Similarly not permitting runs of length $4$ yields $$2, 6, 20, 62, 194, 616, 1972, 6344, 20498, 66486, 216352, \\ 705982, 2309246, 7569420, \ldots$$
which is OEIS A177792.
The reader who wishes to initiate additional studies of these numbers may wish to consult the following Maple code where a total enumeration routine is presented and the generating functions are provided. To showcase these I point out that with $50$ cards each and no runs of more than seven being permitted we get the value
$${100\choose 50}^{-1} 52686377360486324043397253174$$
which gives $$47.78\%$$ for the complementary event (there is a run of at least seven cards).
RL :=
proc(m, n)
option remember;
local iter, res;
res := 0;
iter :=
proc(zc, oc, d)
local pos, cur, runlen;
if zc = 0 and oc = 0 then
cur := -1; pos := 1; runlen := 0;
while pos <= 2*m do
if d[pos] <> cur then
cur := d[pos];
runlen := 1;
else
runlen := runlen + 1;
if runlen >= n then
break;
fi;
fi;
pos := pos + 1;
od;
if pos = 2*m+1 and runlen<n then
res := res + 1;
fi;
return;
fi;
if zc >= 1 then
iter(zc-1, oc, [op(d), 0]);
fi;
if oc >= 1 then
iter(zc, oc-1, [op(d), 1]);
fi;
end;
iter(m, m, []);
res;
end;
Q1 :=
proc(m, n)
option remember;
local H;
H := (1-z^n)*(1-w^n)*
1/((1-z)*(1-w)-w*z+w*z^n+z*w^n-w^n*z^n);
coeftayl(coeftayl(H, z=0, m), w=0, m);
end;
Q3 :=
proc(m, n)
option remember;
local K;
K := add(z^q, q=0..n-1)*add(w^q, q=0..n-1)*
add(w^q*z^q*add(z^q, q=0..n-2)^q*add(w^q, q=0..n-2)^q,
q=0..m);
coeff(coeff(expand(K), z, m), w, m);
end;
The following plot shows the probabilities when we have sixteen cards of each color. We get all configurations when we permit runs of length at most sixteen, obviously.

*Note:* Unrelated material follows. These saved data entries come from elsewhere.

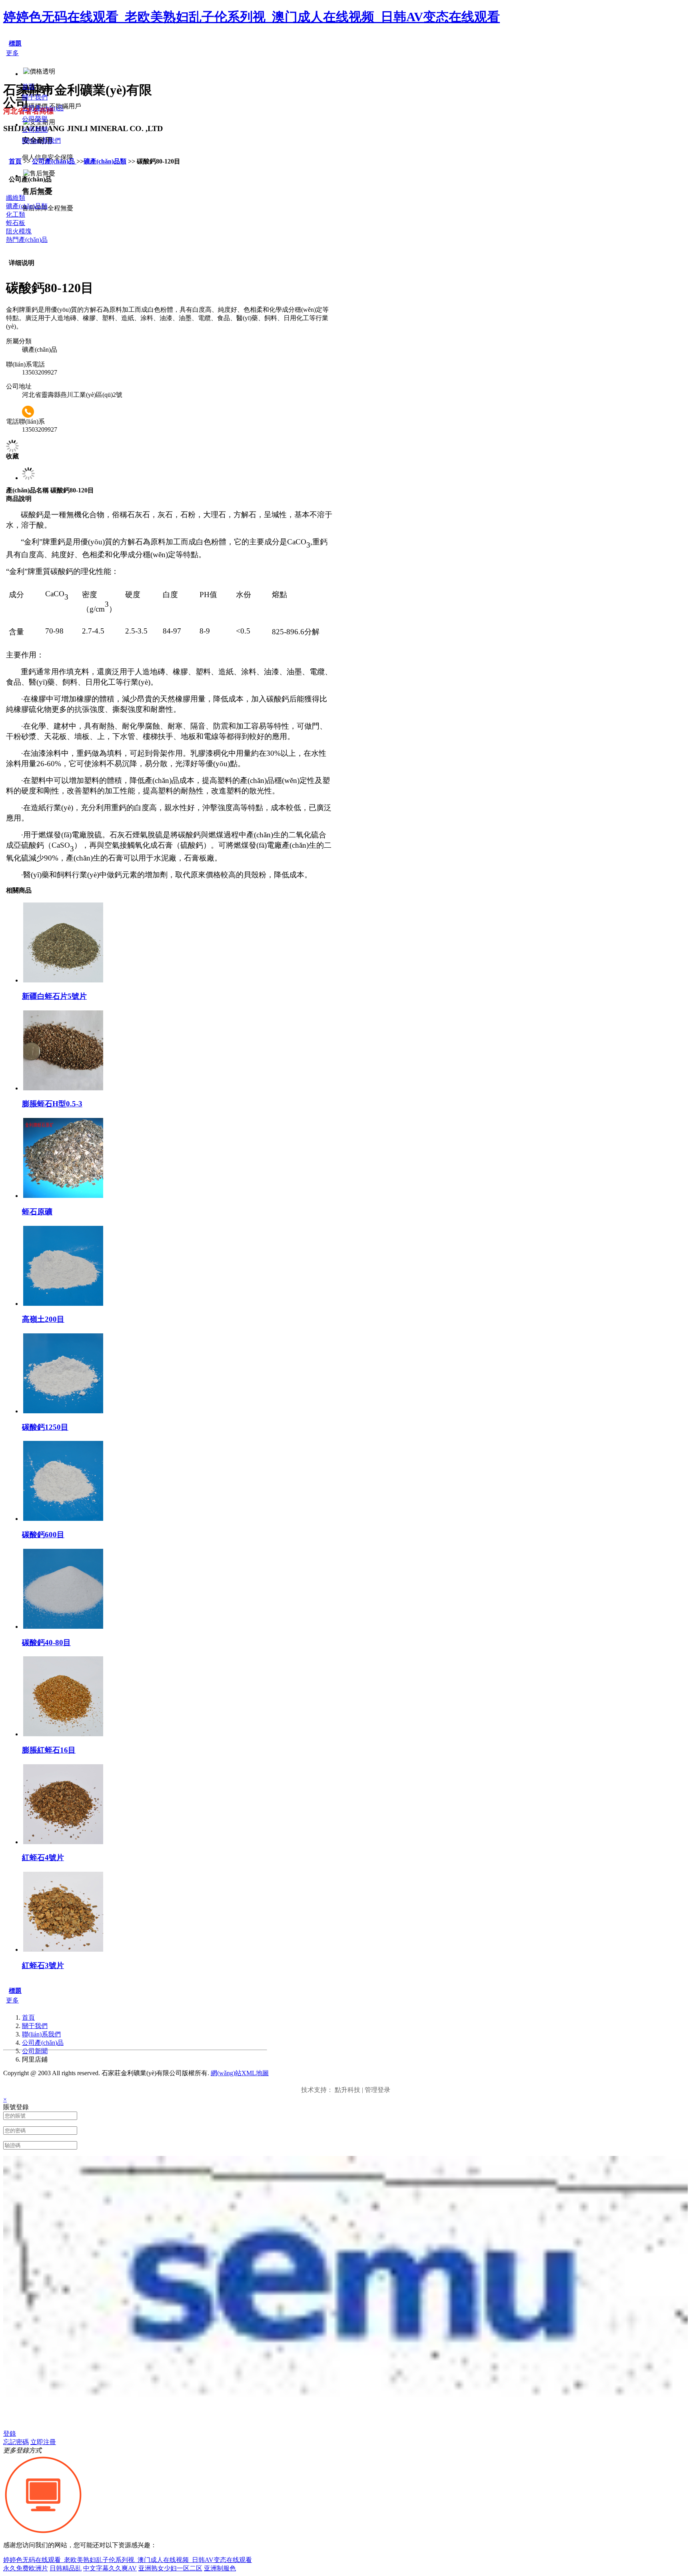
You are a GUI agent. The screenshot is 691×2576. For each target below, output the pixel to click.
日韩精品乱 (66, 2568)
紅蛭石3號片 (43, 1965)
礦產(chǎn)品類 (105, 161)
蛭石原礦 (37, 1211)
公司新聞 (35, 2051)
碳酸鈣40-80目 (46, 1642)
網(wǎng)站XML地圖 (240, 2073)
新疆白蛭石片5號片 (54, 996)
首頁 (15, 161)
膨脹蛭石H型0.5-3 (52, 1104)
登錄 (9, 2433)
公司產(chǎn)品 (54, 161)
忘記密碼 (16, 2442)
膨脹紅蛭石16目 (49, 1750)
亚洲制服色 (220, 2568)
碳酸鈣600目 (43, 1534)
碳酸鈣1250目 (45, 1427)
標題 (15, 43)
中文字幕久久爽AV (110, 2568)
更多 (12, 53)
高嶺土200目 (43, 1319)
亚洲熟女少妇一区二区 (170, 2568)
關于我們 (35, 2025)
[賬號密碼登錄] (43, 2532)
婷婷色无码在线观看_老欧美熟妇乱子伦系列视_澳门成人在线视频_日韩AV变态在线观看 (251, 17)
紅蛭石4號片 (43, 1857)
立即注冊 (43, 2442)
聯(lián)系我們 (41, 2034)
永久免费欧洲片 (25, 2568)
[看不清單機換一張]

1 + HHHHHHHHHHHHHHHHHHHHHHHHHH + HHHHH + HHH + HH + HH 0.8 H + H + H + H + HH 0.6 H + H + H | H + H + H 0.4 H + H + H + H + H 0.2 H + H + H + HH + H +********+-++-++-++-++-+-++-++-++-++-++-++-++-+-++-++-++-++- 0 2 4 6 8 10 12 14 16
It's not easy to give an exact result, but if you want a simple upper bound, you can compute the expected number of runs of length $n$ easily. Any given block of $n$ cards is a run with probability $$ \frac{{{52-n}\choose{26}}}{{52}\choose{26}}=\frac{(52-n)!26!}{(26-n)!52!}, $$ so the expected number of runs of length $n$ is just $$ E_n = (53-n)\frac{(52-n)!26!}{(26-n)!52!}=\frac{53\cdot {{26}\choose{n}}}{{53}\choose{n}}. $$ (Here we are allowing non-maximal runs in the count... so a run of length $8$, say, contains three runs of length $6$.) The expected number of runs of length $n$ is greater than or equal to the probability of there being at least one run of length $n$. The first nontrivial result comes for $n=6$: the probability of at least one run of length $6$ satisfies $$ P_6 \le E_6 = \frac{53\cdot{{26}\choose{6}}}{{53}\choose{6}}=\frac{26\cdot 25\cdot 24\cdot 23 \cdot 22\cdot 21}{52 \cdot 51\cdot 50 \cdot 49\cdot 48}=0.5315... $$ Since the exact result is $P_6=0.46424\ldots$, this isn't too loose; and it will yield closer approximations for longer run lengths.